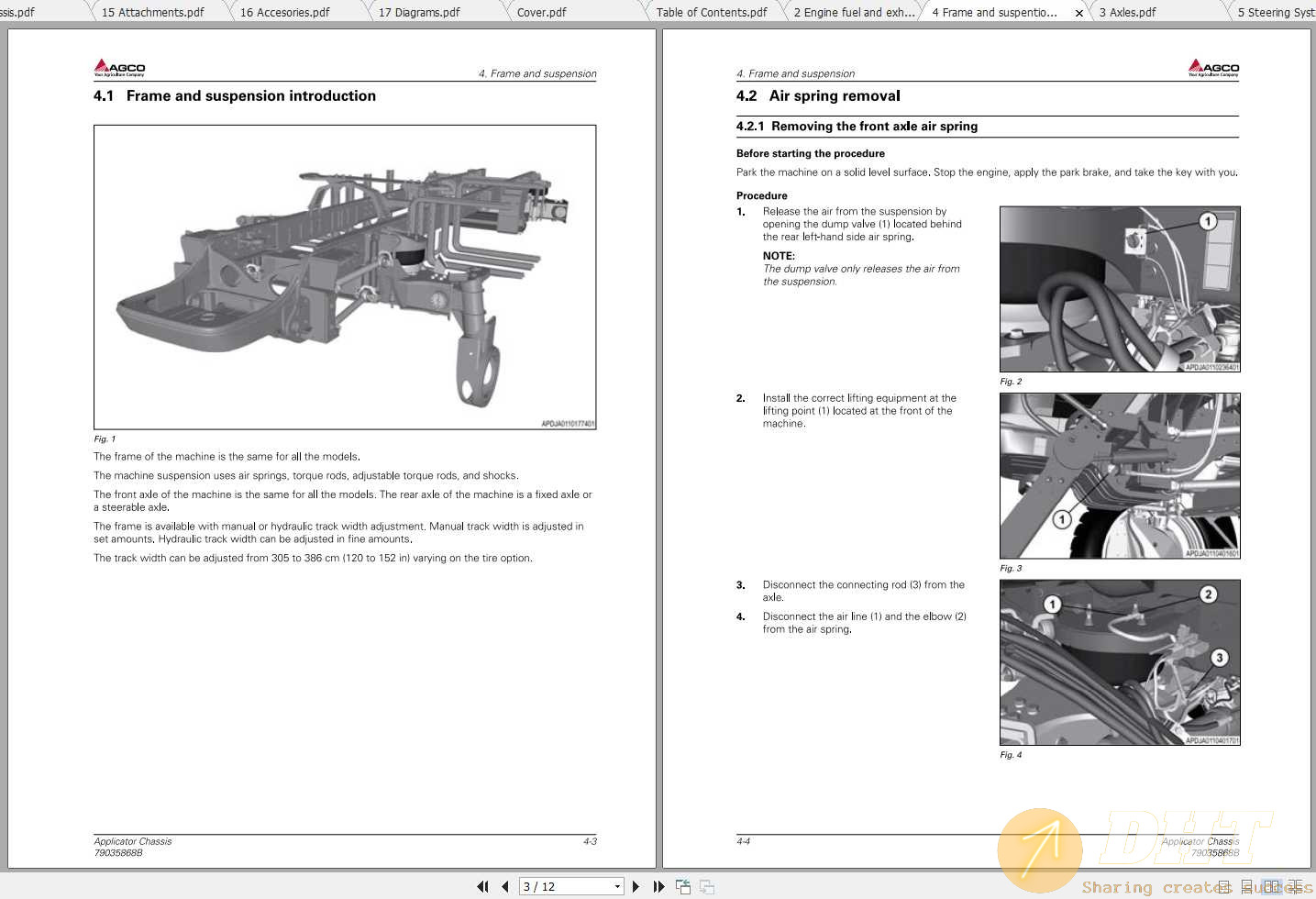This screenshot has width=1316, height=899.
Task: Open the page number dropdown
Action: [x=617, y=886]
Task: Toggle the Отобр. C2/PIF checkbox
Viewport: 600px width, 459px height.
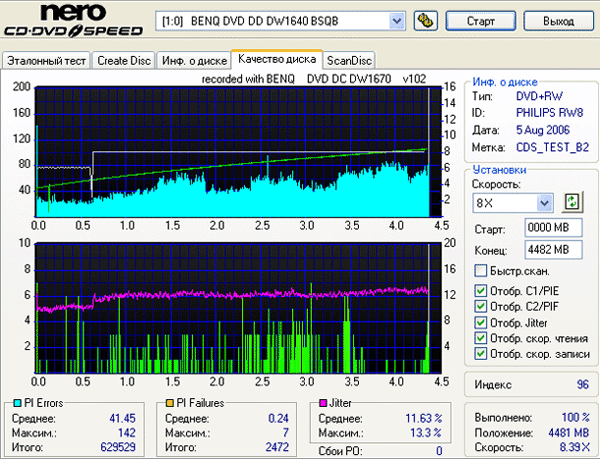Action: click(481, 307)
★ ★ ★ ★
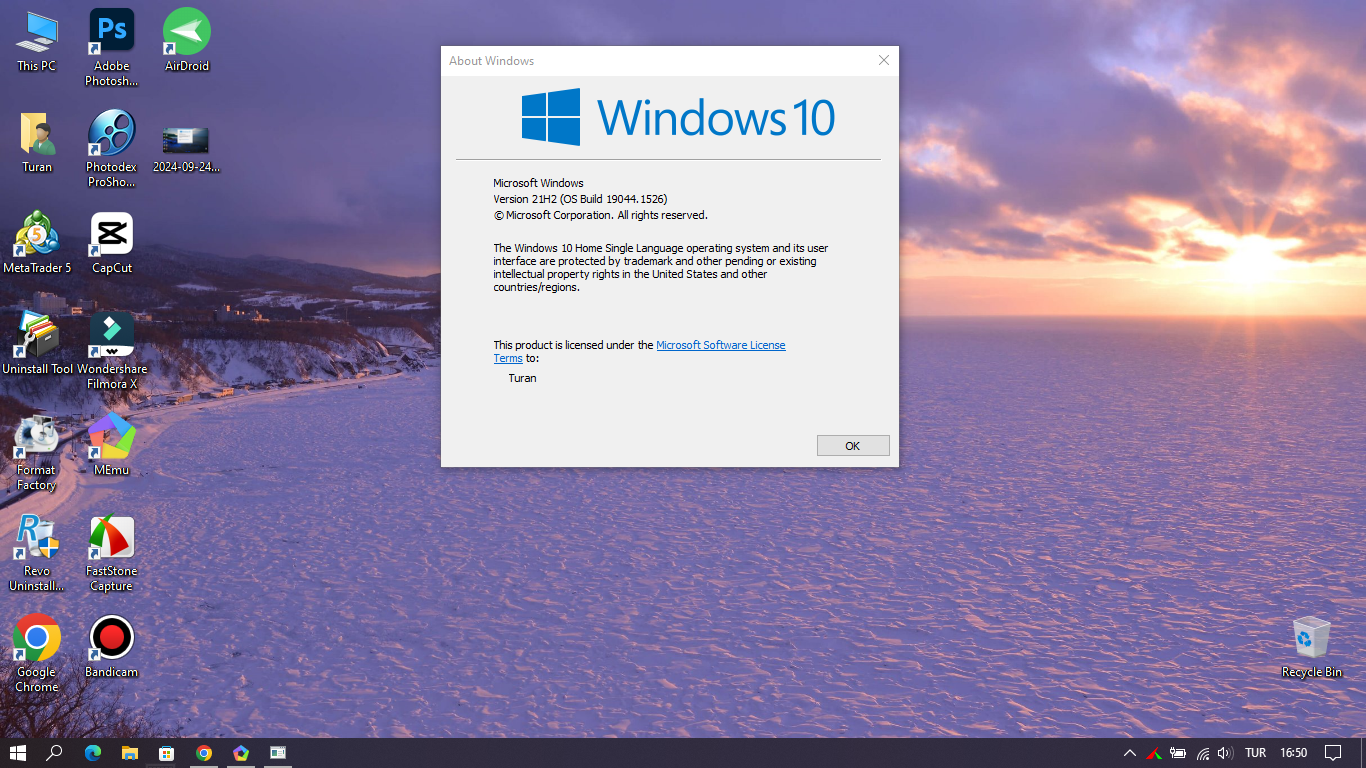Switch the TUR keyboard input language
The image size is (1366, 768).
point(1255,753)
★ ★ ★ ★
EXERCISE DETAILS:
Reproduce the rows verbatim, beginning with the line that contains "Switch the TUR keyboard input language" and continuing through the line that contains "point(1255,753)", and omit the pictures.

ANSWER FOR THIS EXERCISE:
Switch the TUR keyboard input language
The image size is (1366, 768).
point(1255,753)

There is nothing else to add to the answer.